# Gb From Scratch Mkii



## KenJohnson (13/3/11)

Okay, so im doing my 2nd Ginger beer from scratch. this time is basically Chappo's recipe, but a scaled down test version. wont start this for another one or two days...

the recipes for 4.5 Litre

about 250 gm of raw ginger
250gm Dark Brown Sugar
1 cup honey
1 cinnamon stick
1 lemon
1 lime
1 chilli (chopped up and added to fermenter) 
US05 yeast and nutrient 
maybe lactose for sweetening if required

does this look like its missing anything?
anyway i'll update this when i get started which hopefully will be monday or tuesday


----------



## SuiCIDER (14/3/11)

I would be careful with the chilli, I had a small birdseye chilli in mine and it almost overpowered it.


----------



## KenJohnson (14/3/11)

SuiCIDER said:


> I would be careful with the chilli, I had a small birdseye chilli in mine and it almost overpowered it.




i was worried about how many to add, but the ones i got arent too hot. i had a whole one with dinner last night and it was just the right spicyness 

also, when would i add the lemon juice? at the start of the boil? chappo's recipe uses a full 60 min boil


----------



## SuiCIDER (15/3/11)

I would pour it straight into the carboy, I would suggest that most of the lemon/lime would dissipate after fermentation anyway so it doesn't really matter!


----------



## Yeastie Beastie (15/3/11)

I have had a few cracks at doing a Ginger Beer myself.
After a few failed attempts, curse words and even the kids laughing I came up with one that was easy/lazy and tastes not too bad.

1 x 900g Can Brigalow Ginger Beer.
1 kg Coopers Dextrose.

Add 3ltr warm water to fermentor, add goo and dex to fermentor, stir, top up fermentor to 20ltr, add yeast, wait whilst fermenting, bottle, enjoy. 
Even shout ya mates a couple 'cos it was so easy.

Sorry h34r: 

Did their Apple Cider too, both aren't bad for the record.


----------



## KenJohnson (15/3/11)

i might try a kit one after this no matter how it turns out, why not , its gotta be dead easy  
and morgans (?) is the other brand thats not bad i think.. i'll have many brews to go after this hahaha

Also, got my yeast and other goodies today in the post, but the Hydrometer i ordered had broken  well serves me right for buying delicate glass things online.


----------



## toadskin (15/3/11)

KenJohnson said:


> i might try a kit one after this no matter how it turns out, why not , its gotta be dead easy
> and morgans (?) is the other brand thats not bad i think.. i'll have many brews to go after this hahaha
> 
> Also, got my yeast and other goodies today in the post, but the Hydrometer i ordered had broken  well serves me right for buying delicate glass things online.




Put this down today.

I x 750ml bottle Buderim Ginger Refresher
1 x 1kg Buderim minced fresh ginger
1 x 1kg LDME
250gm lactose
1 x cinnamon stick
1 x small chilli
1/2 lime

Morgans ale yeast

Hope and pray!

23lt ferment


----------



## SuiCIDER (15/3/11)

toadskin said:


> Put this down today.
> 
> I x 750ml bottle Buderim Ginger Refresher
> 1 x 1kg Buderim minced fresh ginger
> ...



I would have waited to add the ginger refresher until after the ferment, I can imagine it would have a few preservatives which at the very least would create some dodgy flavours..


----------



## KenJohnson (16/3/11)

thats not bad looking  
I would also be concerned about possible preservatives. if you boiled it though, would that take care of some of them? anyway, Back to my recipe haha. im gonna start toady (without hydrometer) n just get one later in the week. i'll use it when the brew looks like its calming down, to check for a stable reading, etc, etc.. bottling, blaa blaa


----------



## Sprungmonkey (16/3/11)

yeah i made a batch witht the refresher but didn't like it - came out too syrup like.

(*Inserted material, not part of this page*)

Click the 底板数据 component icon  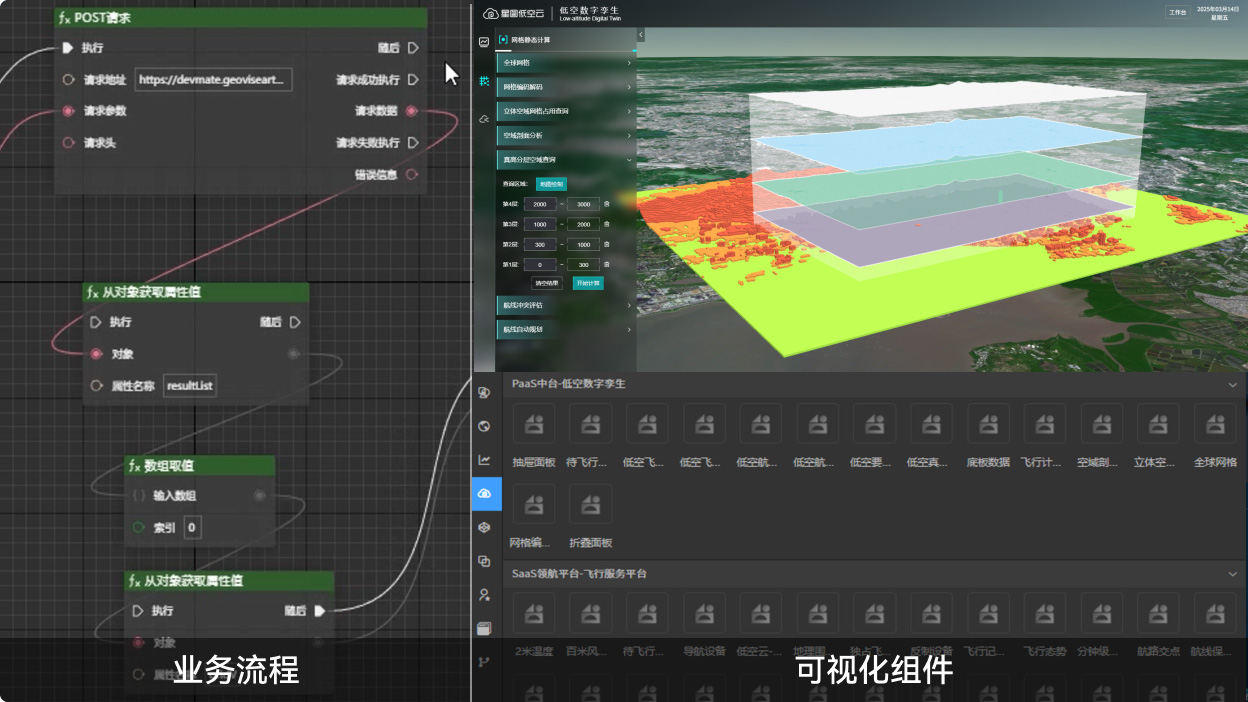point(988,425)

I used 500g of fresh ginger with a brigalow kit and lactose (thnk about 250g) dextrose (750g) and about 6 birdseye chillies chopped

it was perfect.


----------



## toadskin (16/3/11)

KenJohnson said:


> thats not bad looking
> I would also be concerned about possible preservatives. if you boiled it though, would that take care of some of them? anyway, Back to my recipe haha. im gonna start toady (without hydrometer) n just get one later in the week. i'll use it when the brew looks like its calming down, to check for a stable reading, etc, etc.. bottling, blaa blaa




I boiled the Refresher with the LDME but not the minced ginger. I was going to boil that as well but I wasn't sure what effect it would have on the taste of the ginger. The lime and chilli were just washed carefully and thrown in. I calculated the Refresher contains about 500gm of sucrose. It's fermenting nicely and smells great at the moment.


----------



## KenJohnson (16/3/11)

nice  good luck man! I just got the yeast in mine and its currently under the house wrapped in wet tshirts and flanked by frozen waterbottles. now we wait....


----------



## KenJohnson (18/3/11)

well, its been bubbling away for two days now. ive kept it nice and cool, etc.. also the brewing store sent me another hydrometer as the 1st one got broken in the post. i tested it at 20 degrees in water, (as the instructions said) and it reads 1004. so i would just remember to compensate for that when i take an actual reading?


----------



## brettprevans (19/3/11)

Boiling something with preservitives doesn't kill the preservitives. They are chemicals (usually) and will remain. But it's so small in your end quantity it won't matter. We discussed using minced Ginger in the chappo GB from search thread. 

In regards to the hydro, yeah just adjust 4 points. That's if it was room temp pure water. It's meant to be room temp (20C) pure water (from memory) if ur testing the calibration. I wouldn't worry too much


----------



## KenJohnson (30/3/11)

hey guys,

finally bottled the ginger beer, and had a taste test. 
the taste was surprisingly good, nice amount of ginger bite, and not too much chilliness. although i would use less in my next batch. very dry, so i added 100gm of lactose (into 4.5L of ginger beer) with my priming sugar. thats an experimental amount, so i'll get back to all of you after i taste it which should be 2 weeks from now. 

In other news, im starting an experimantal Cider! using nothing but juice (beechworth-Just apple juice) and a yeast culture i grew from some apple peels.


----------